━━━ Page excerpt ━━━

[PATCH] drm/amdgpu: capture invalid hardware access v2
Andrey Grodzovsky
andrey.grodzovsky at amd.com
Tue Mar 9 19:13:08 UTC 2021
On 2021-03-09 1:51 p.m., Christian König wrote:
> Am 09.03.21 um 19:26 schrieb Andrey Grodzovsky:
>> On 2021-03-09 12:47 p.m., Christian König wrote:
>>> No it won't. Accessing the hardware without the lock is ok as long as
>>> the write side isn't taken.
>>
>> Oh, forgot about the trylock part, sorry...
>>
>>>
>>> But that approach is illegal anyway because we suspend the hardware
>>> without proper protection from concurrent access.

━━━ Dataset rows ━━━

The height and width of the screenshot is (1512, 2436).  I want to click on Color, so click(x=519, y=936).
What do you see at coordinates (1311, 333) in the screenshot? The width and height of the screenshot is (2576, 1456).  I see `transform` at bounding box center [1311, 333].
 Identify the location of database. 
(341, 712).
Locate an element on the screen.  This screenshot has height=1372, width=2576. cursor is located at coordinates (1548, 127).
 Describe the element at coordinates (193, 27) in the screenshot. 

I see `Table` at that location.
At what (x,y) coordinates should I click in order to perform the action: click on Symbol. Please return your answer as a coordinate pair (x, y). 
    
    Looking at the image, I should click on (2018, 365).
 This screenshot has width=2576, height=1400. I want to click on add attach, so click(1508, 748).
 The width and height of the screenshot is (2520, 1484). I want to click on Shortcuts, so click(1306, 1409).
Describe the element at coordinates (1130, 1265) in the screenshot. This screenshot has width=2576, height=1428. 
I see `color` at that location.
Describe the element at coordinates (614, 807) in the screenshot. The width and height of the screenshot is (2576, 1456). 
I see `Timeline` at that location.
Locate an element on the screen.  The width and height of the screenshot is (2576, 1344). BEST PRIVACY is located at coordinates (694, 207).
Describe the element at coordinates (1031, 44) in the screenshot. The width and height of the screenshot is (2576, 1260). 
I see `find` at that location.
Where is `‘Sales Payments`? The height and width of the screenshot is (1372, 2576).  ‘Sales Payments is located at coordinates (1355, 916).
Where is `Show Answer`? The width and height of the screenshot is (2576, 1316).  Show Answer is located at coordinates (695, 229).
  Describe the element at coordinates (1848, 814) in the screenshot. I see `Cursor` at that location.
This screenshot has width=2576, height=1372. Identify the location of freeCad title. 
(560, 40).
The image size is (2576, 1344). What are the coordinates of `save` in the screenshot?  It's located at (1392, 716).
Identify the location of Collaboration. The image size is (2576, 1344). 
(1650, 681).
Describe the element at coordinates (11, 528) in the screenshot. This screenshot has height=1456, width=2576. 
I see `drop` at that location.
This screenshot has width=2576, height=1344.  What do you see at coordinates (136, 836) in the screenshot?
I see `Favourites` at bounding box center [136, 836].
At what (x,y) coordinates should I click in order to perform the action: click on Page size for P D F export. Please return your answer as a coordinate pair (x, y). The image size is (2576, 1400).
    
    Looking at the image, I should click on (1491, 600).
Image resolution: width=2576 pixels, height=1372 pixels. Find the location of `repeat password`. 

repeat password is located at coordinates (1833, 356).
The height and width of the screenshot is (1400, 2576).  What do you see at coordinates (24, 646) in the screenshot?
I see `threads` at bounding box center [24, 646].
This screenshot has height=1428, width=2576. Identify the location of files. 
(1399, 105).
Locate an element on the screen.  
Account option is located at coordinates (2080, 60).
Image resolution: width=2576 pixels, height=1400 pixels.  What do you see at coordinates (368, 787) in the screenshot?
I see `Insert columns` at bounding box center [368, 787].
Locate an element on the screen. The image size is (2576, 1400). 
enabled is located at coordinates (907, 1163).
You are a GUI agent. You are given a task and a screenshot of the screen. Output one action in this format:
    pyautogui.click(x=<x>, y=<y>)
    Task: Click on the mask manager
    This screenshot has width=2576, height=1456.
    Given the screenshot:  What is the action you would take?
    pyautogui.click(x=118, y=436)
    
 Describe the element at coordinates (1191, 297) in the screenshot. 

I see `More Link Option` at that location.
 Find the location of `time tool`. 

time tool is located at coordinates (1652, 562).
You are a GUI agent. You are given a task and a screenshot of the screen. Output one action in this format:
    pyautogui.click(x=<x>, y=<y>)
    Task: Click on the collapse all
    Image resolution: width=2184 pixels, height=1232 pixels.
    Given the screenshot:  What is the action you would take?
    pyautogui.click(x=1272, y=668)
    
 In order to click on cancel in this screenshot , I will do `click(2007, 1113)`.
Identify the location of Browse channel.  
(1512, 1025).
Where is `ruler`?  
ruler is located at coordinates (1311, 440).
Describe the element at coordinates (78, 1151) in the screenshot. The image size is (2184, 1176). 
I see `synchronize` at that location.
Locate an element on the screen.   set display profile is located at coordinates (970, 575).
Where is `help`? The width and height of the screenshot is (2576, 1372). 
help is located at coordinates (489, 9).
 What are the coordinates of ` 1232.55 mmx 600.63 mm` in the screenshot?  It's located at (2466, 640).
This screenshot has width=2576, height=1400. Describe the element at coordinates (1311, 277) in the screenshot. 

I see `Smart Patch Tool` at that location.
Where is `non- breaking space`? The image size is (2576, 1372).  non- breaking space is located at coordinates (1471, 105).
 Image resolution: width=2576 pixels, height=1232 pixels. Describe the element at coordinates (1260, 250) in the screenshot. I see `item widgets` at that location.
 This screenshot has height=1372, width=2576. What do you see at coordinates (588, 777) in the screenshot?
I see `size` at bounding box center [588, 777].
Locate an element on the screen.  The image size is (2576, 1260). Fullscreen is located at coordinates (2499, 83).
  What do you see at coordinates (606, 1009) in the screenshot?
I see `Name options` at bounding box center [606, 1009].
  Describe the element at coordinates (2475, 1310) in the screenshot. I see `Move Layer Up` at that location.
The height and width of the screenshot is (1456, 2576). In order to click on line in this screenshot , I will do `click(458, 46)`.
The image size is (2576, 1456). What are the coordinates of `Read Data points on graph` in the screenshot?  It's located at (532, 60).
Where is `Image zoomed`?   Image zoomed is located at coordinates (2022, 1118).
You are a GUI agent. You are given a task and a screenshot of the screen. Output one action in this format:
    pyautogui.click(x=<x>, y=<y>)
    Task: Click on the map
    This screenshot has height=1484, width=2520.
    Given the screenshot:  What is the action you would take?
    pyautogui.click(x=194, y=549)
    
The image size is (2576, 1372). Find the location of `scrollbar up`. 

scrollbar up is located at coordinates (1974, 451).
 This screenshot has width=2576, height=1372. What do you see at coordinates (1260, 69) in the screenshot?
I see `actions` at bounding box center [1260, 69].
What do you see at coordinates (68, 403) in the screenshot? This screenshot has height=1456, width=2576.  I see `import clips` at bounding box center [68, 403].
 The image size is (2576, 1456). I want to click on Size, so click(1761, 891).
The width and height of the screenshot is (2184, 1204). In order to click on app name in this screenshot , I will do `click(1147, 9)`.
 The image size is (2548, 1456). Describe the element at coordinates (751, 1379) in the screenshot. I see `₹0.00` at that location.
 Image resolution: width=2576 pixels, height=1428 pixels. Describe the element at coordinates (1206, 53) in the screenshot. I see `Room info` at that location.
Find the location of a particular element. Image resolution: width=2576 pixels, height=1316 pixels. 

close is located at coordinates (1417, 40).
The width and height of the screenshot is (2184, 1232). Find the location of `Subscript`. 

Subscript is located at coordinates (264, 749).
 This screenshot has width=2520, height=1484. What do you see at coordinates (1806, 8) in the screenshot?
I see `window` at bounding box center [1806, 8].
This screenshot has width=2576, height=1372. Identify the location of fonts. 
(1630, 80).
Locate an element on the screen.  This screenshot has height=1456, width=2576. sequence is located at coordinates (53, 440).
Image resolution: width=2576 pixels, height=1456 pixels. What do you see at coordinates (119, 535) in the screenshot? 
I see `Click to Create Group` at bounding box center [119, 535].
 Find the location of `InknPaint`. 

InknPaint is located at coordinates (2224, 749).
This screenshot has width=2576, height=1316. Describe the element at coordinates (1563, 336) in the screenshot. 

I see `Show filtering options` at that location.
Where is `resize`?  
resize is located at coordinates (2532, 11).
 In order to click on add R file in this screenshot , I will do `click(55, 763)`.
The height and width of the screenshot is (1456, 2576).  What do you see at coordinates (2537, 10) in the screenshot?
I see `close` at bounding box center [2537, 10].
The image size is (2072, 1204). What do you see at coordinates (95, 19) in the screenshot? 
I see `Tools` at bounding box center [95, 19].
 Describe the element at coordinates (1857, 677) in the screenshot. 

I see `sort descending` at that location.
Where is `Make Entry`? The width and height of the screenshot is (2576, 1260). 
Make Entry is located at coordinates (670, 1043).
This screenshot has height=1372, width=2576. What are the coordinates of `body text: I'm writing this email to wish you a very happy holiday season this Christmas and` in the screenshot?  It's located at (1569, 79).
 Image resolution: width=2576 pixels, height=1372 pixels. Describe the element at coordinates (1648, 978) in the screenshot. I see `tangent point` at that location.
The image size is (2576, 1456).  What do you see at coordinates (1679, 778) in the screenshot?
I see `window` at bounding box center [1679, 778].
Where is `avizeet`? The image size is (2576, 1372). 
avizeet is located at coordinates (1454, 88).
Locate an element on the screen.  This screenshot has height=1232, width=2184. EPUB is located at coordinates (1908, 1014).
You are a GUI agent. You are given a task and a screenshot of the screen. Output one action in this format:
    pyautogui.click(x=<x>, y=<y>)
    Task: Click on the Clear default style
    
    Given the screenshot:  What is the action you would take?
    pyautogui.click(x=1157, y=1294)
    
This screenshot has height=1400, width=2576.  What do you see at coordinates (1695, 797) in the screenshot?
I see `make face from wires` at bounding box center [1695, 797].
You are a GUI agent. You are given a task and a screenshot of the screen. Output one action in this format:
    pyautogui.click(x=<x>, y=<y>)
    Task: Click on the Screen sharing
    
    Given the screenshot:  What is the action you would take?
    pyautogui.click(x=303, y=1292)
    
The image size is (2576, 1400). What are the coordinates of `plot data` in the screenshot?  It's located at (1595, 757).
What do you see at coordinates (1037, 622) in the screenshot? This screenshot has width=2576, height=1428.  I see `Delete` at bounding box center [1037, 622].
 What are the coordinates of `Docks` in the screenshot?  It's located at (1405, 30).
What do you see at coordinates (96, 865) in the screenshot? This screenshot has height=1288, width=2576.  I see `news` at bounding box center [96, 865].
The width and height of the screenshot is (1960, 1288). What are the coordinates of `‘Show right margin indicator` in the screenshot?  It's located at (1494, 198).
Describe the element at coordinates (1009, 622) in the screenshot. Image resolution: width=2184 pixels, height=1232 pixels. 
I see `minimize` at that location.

━━━

Goal 1: In the amdgpu patch discussion, under what condition does Christian König say accessing the hardware without the lock is ok?
Goal 2: Reproduce the part of the records that begins with the line containing "Describe the element at coordinates (193, 27)" and ends with the line containing "coordinates (1355, 916).", keeping every line identical.

Correct result 1: As long as the write side isn't taken.

Correct result 2:
 Describe the element at coordinates (193, 27) in the screenshot. 

I see `Table` at that location.
At what (x,y) coordinates should I click in order to perform the action: click on Symbol. Please return your answer as a coordinate pair (x, y). 
    
    Looking at the image, I should click on (2018, 365).
 This screenshot has width=2576, height=1400. I want to click on add attach, so click(1508, 748).
 The width and height of the screenshot is (2520, 1484). I want to click on Shortcuts, so click(1306, 1409).
Describe the element at coordinates (1130, 1265) in the screenshot. This screenshot has width=2576, height=1428. 
I see `color` at that location.
Describe the element at coordinates (614, 807) in the screenshot. The width and height of the screenshot is (2576, 1456). 
I see `Timeline` at that location.
Locate an element on the screen.  The width and height of the screenshot is (2576, 1344). BEST PRIVACY is located at coordinates (694, 207).
Describe the element at coordinates (1031, 44) in the screenshot. The width and height of the screenshot is (2576, 1260). 
I see `find` at that location.
Where is `‘Sales Payments`? The height and width of the screenshot is (1372, 2576).  ‘Sales Payments is located at coordinates (1355, 916).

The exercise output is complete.